At this point, it is practically impossible to talk about software development without talking about AI. The two have become so closely intertwined that it now feels unusual not to have AI integrated into our IDE and working alongside us in our daily activities in one way or another.
This article starts from an important premise. AI brings us tremendous benefits and has become an indispensable tool, not only for software developers but also for other technical roles, including QA professionals like myself.
By now, there are countless articles discussing the advantages of using AI. However, I find it much harder to come across content that addresses some of the issues that are increasingly emerging due to a “less-than-conscious” use of this technology.
Apparent Productivity vs. Real Quality
AI has multiplied our ability to generate code and deliver features at a speed that would have seemed impossible just a few years ago. In most cases, that is undeniably a positive development.
The problem arises when we start measuring productivity based on the number of closed tickets, commits, automated tests, or even AI prompts executed without considering the quality of the output.
Speed has increased, but that does not necessarily mean quality has improved as well, or even remained at the same level.
Sometimes we rush, even when nobody is explicitly asking us to. If Real Betis could wait six months for Isco Alarcón to recover from injury, surely a software feature can be delivered two days later.
Just as a football player can relapse if they return before fully recovering, code that is delivered prematurely will likely require rework if it has not received the necessary attention throughout all development phases.
In fact, many projects are beginning to experience something concerning. More issues are being detected in later stages, regressions are increasing, and maintenance is becoming more complex, even though it appears that teams are "moving faster."
The Problem and Its Possible Causes
Although this article reflects my personal opinion, naturally shaped by my own experiences, I must admit that my motivation for writing it comes from conversations with several colleagues in the industry.
After speaking with them, we all identified a common issue that, to a greater or lesser extent, was affecting our projects:
The number of bugs has increased significantly since AI entered our lives.
I do not want anyone to misunderstand me. This is by no means a criticism of AI. We are simply capable of producing much more code in much less time, and not only the positive aspects get amplified.
That is why, as I mentioned earlier, I want to make one thing clear:
The problem is not AI. The problem is how we are using it in some cases.
Requirements Definition
Requirements are the foundation of every software project. They were important before, and they are even more important now.
Having well-defined requirements has always been necessary, although it is something that still does not happen as often as we would like. This is not a new problem. Naturally, neither humans nor AI can perform miracles and deliver software without a clear understanding of what is actually needed.
AI has one major characteristic: it dramatically amplifies the quality of the information it receives. When requirements are clear and well defined, AI can become an incredible asset:
- It accelerates development.
- It generates useful and maintainable structures.
- It proposes valid solutions.
- It significantly reduces repetitive work.
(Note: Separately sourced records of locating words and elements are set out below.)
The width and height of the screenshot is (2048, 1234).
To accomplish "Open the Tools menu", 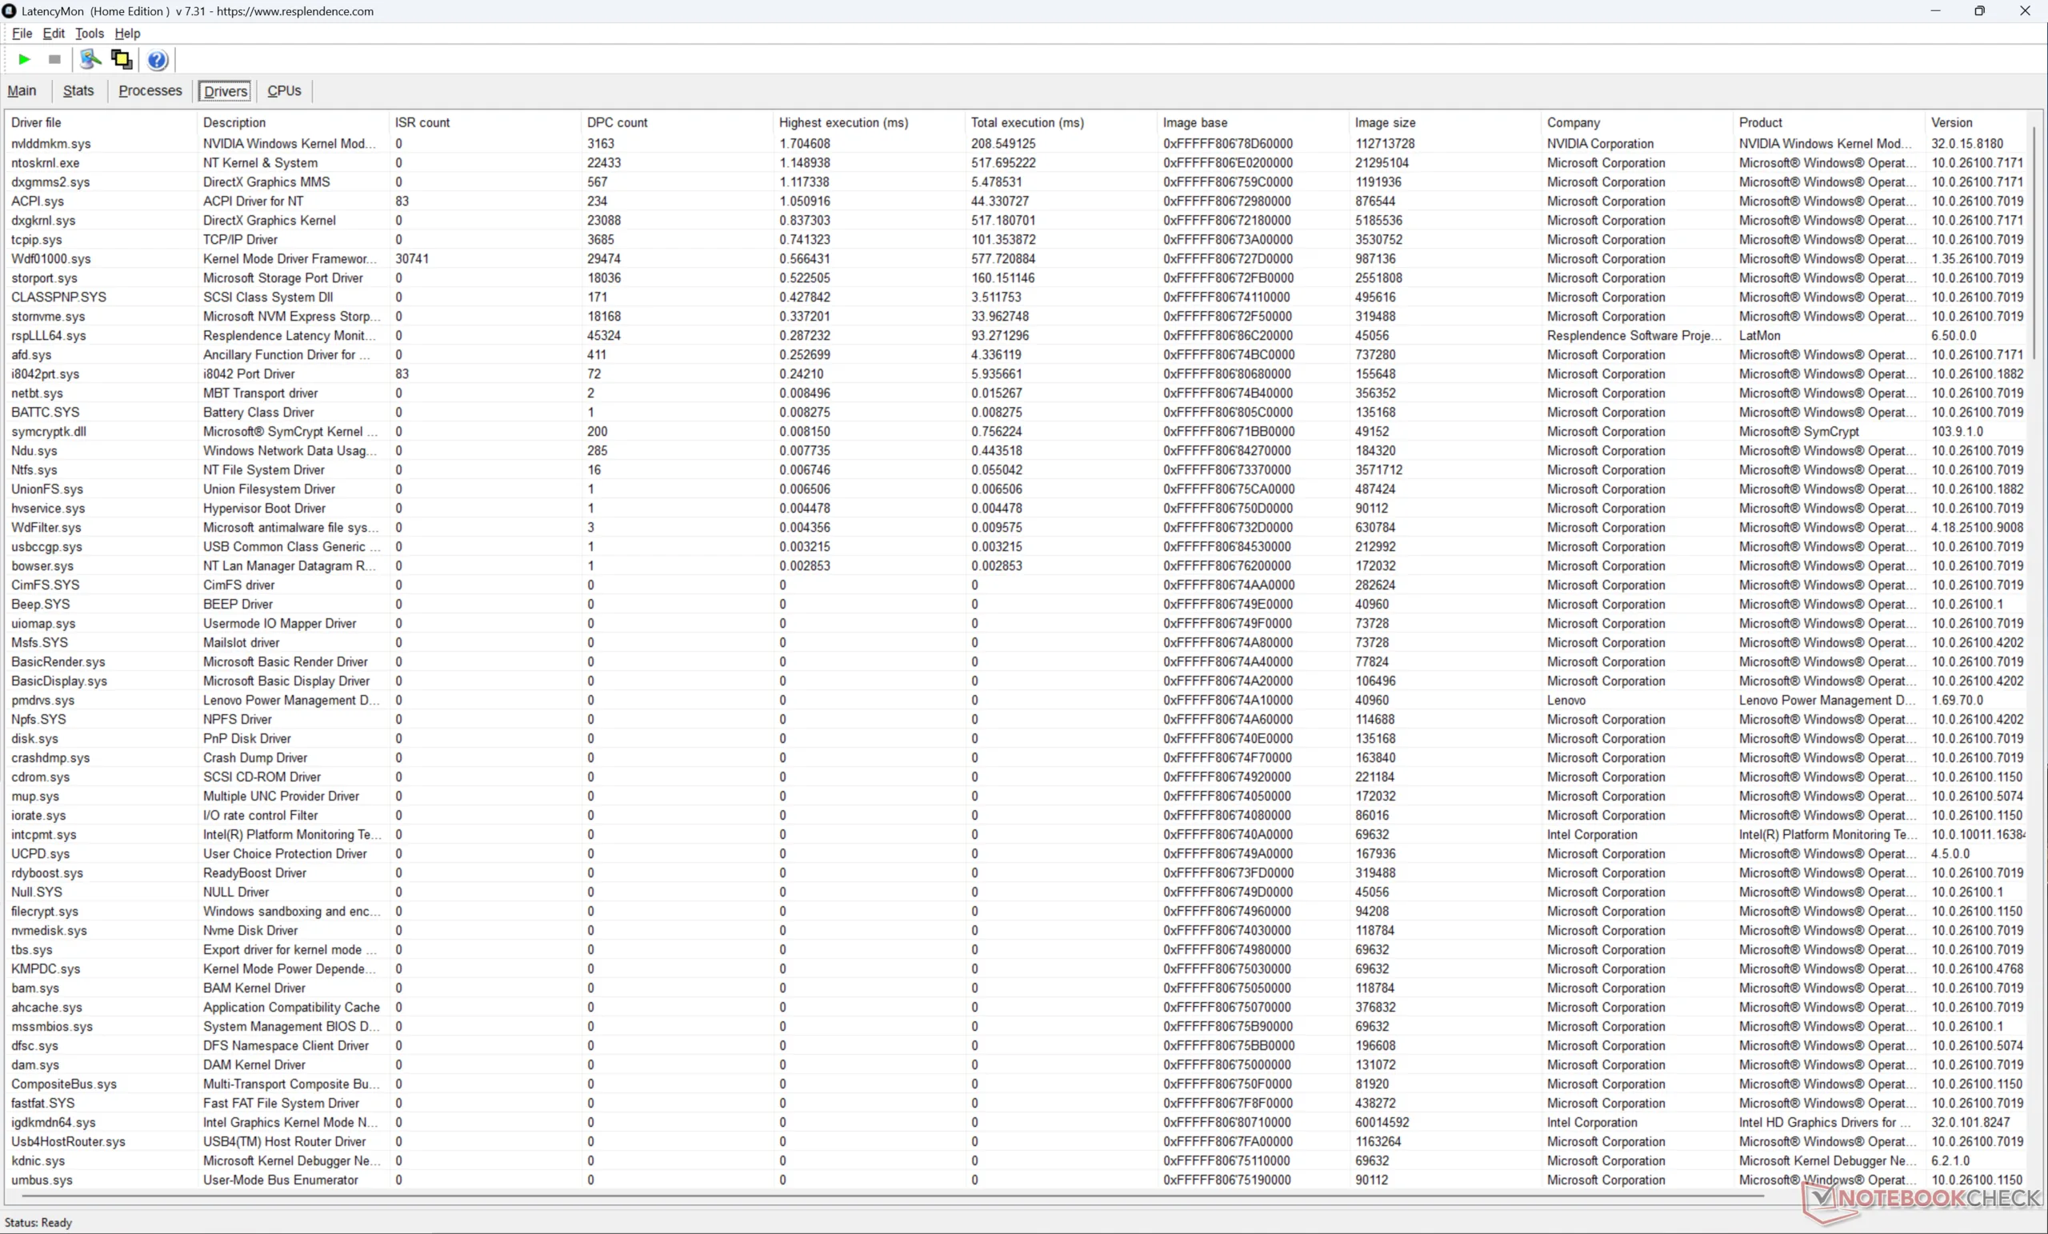I will pyautogui.click(x=89, y=33).
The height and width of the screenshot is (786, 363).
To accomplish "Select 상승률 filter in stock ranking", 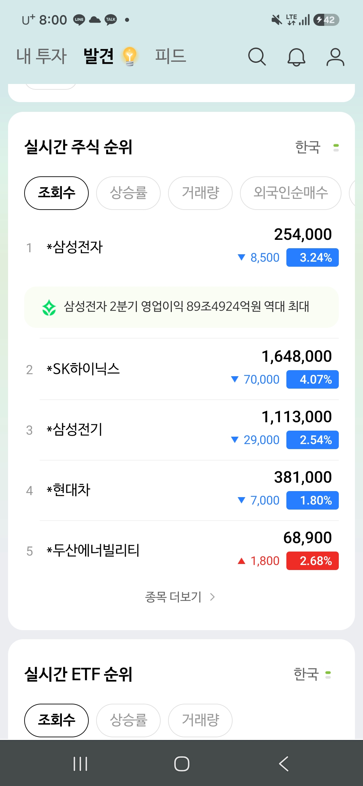I will [x=128, y=193].
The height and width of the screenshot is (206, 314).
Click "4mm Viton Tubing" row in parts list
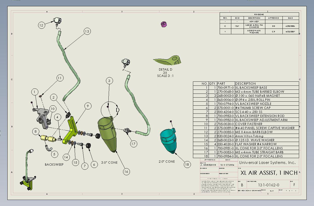click(x=249, y=136)
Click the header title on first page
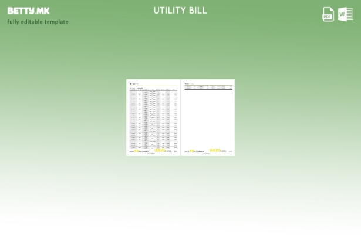This screenshot has width=361, height=235. (134, 84)
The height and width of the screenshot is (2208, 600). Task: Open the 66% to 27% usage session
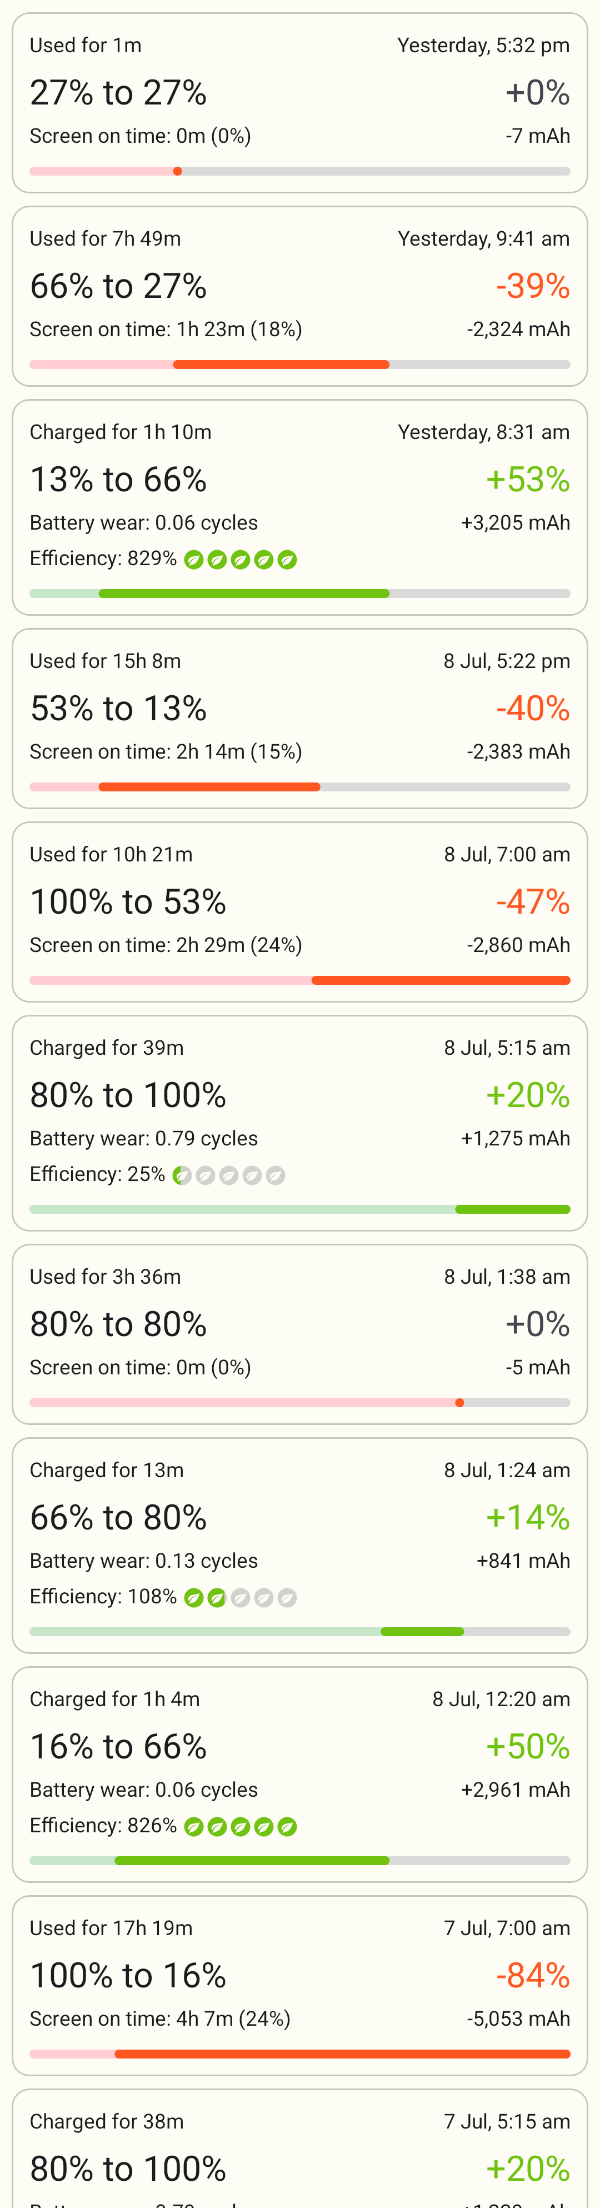[x=300, y=297]
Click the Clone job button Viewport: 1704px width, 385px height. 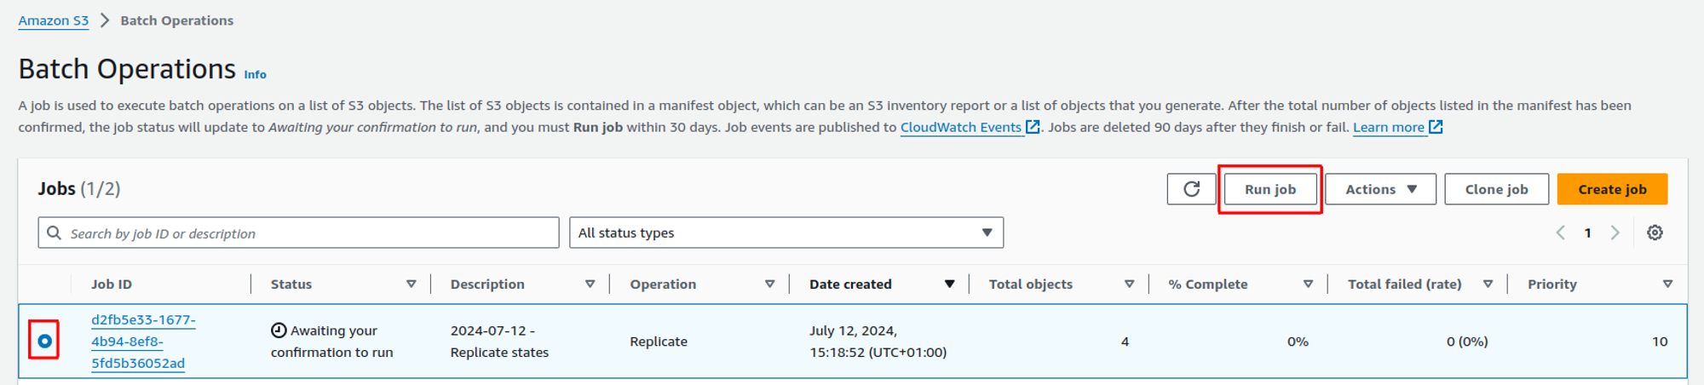pos(1496,189)
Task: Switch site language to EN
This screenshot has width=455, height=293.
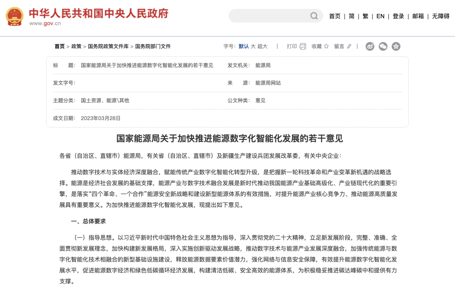Action: (380, 16)
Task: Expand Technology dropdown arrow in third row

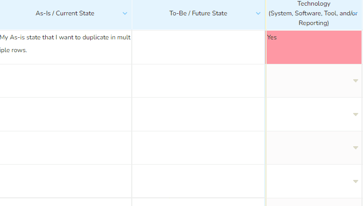Action: [356, 115]
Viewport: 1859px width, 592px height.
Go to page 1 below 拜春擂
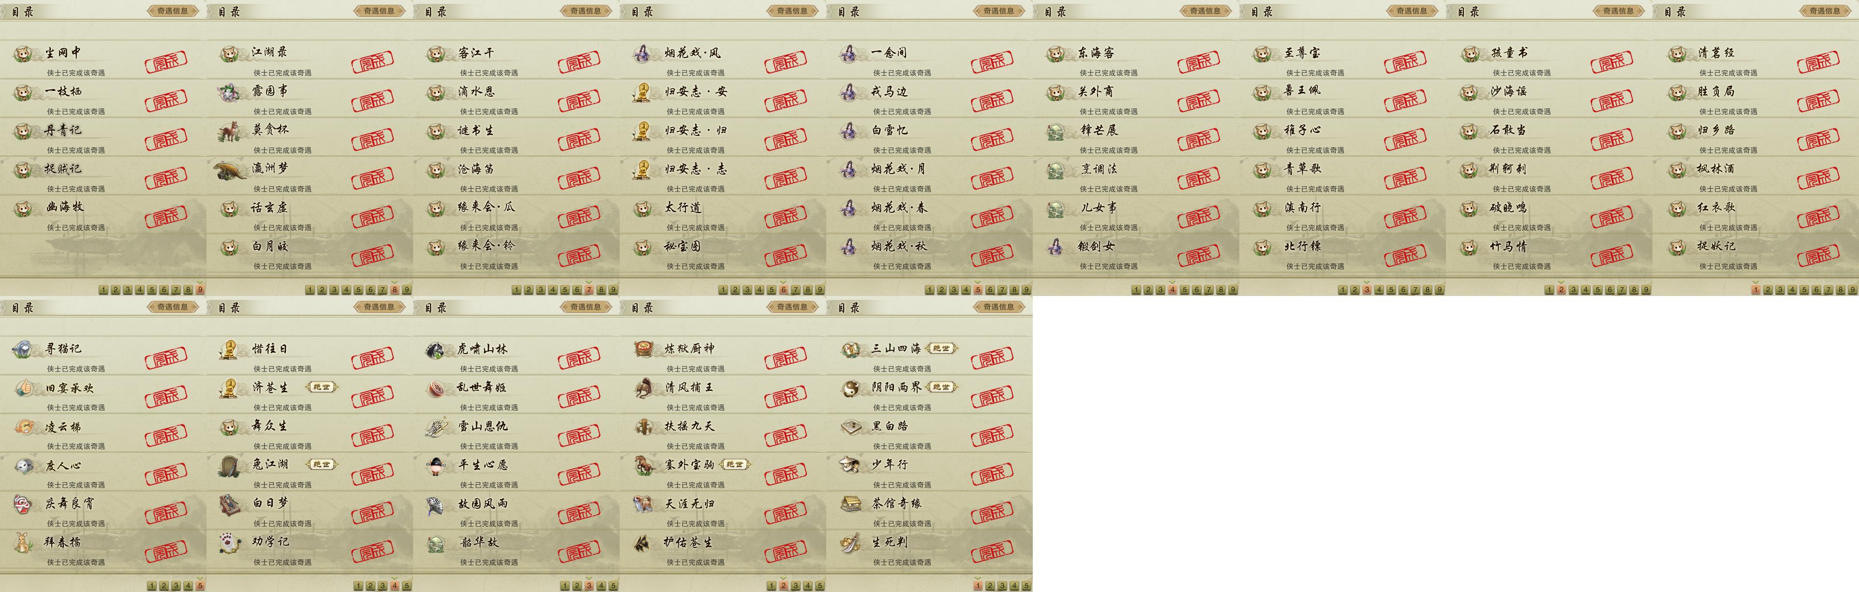point(152,586)
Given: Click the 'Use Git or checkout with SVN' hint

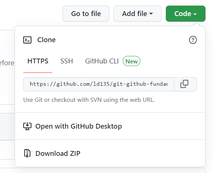Looking at the screenshot, I should tap(89, 100).
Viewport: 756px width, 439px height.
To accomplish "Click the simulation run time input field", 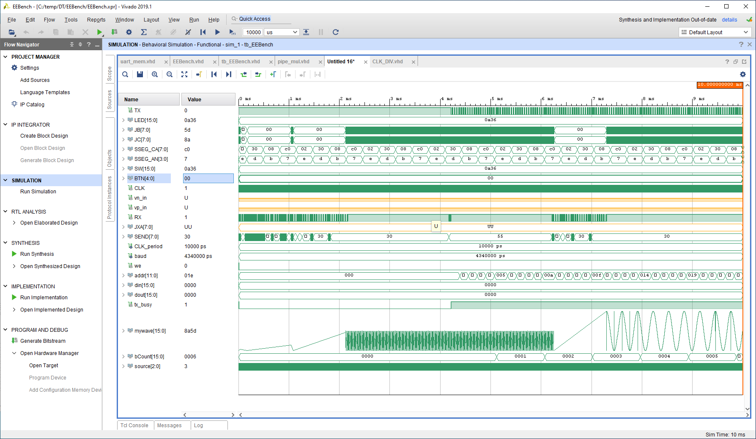I will [253, 32].
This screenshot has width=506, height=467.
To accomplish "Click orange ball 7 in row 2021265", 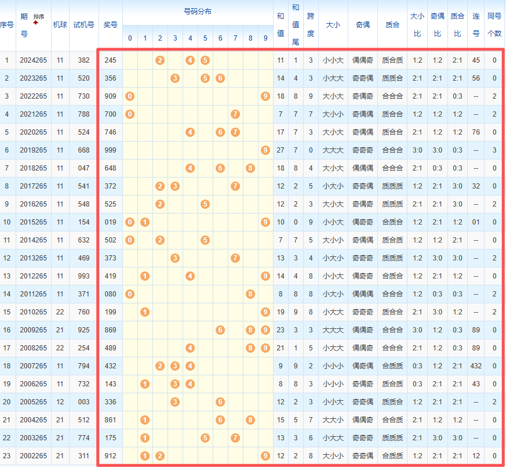I will point(235,114).
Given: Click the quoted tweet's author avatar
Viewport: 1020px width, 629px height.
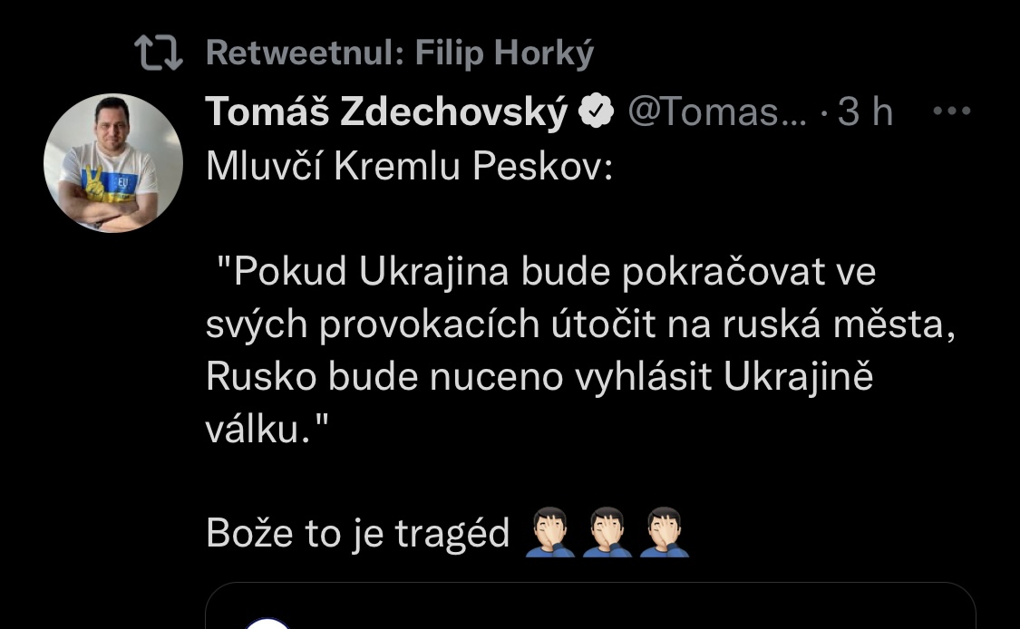Looking at the screenshot, I should (268, 622).
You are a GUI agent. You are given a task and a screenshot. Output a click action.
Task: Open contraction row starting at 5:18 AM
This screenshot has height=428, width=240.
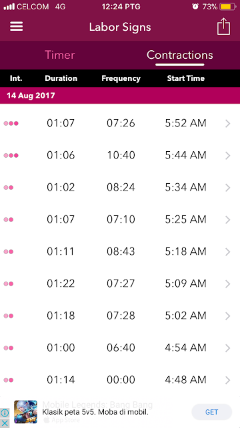coord(120,251)
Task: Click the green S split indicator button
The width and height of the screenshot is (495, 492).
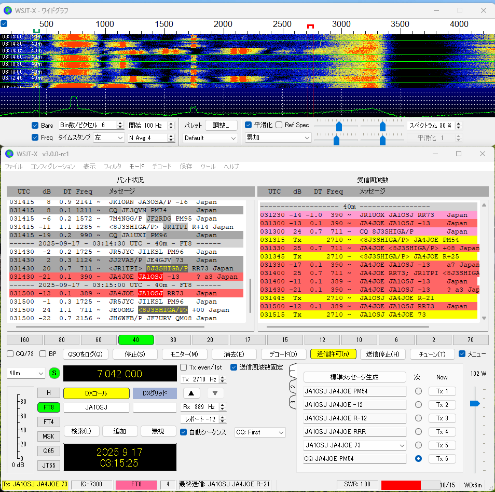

However, when requirements are ambiguous, incomplete, or constantly changing, the effect can be the exact opposite.
That opposite effect is becoming increasingly noticeable. Generally speaking, we have not improved the quality of our requirements, yet we are delivering a greater volume of AI-generated code. The result is predictable: a considerable increase in the number of bugs over recent months and years.
The Deprofessionalization of Software Quality
More and more frequently, test automation is being delegated to people whose primary expertise is not quality engineering. This often happens under the assumption that "anyone can automate tests."
Personally, I believe there is an important confusion here between knowing how to use a tool such as Cypress or Playwright and truly understanding how to ensure software quality.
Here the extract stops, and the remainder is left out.